## [Problem description]
Pull out every line of the records that contains the string "field", treating uppercase and lowercase as different.

## [Supplied entries]
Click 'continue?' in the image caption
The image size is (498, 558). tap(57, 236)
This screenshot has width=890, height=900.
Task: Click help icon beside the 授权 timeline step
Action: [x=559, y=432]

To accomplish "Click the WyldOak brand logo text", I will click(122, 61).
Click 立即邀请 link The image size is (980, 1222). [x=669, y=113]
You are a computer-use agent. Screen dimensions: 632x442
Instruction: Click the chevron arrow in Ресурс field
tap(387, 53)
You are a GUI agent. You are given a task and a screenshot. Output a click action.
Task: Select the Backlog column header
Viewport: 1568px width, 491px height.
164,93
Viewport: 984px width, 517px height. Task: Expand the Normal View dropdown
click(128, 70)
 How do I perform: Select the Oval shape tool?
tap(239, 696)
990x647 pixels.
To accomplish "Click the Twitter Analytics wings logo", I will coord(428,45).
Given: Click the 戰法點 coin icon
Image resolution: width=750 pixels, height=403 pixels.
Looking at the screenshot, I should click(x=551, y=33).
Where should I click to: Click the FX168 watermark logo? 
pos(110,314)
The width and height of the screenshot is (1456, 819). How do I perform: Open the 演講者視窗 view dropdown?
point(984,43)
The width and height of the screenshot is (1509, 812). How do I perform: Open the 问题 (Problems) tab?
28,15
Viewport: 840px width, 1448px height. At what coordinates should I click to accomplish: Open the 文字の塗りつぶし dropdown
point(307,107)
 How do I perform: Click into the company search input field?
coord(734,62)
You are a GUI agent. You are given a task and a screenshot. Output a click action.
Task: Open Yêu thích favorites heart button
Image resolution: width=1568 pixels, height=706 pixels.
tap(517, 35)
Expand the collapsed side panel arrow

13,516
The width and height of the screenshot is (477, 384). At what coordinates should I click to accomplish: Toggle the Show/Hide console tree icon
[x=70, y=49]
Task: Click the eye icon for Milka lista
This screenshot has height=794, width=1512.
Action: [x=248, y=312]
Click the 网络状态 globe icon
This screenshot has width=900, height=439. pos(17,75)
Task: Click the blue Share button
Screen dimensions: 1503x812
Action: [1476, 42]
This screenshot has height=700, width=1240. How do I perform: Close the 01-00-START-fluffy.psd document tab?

## [Result]
Instruction: Click the chevron arrow in Ресурс field
 How do I perform: Click into the company search input field?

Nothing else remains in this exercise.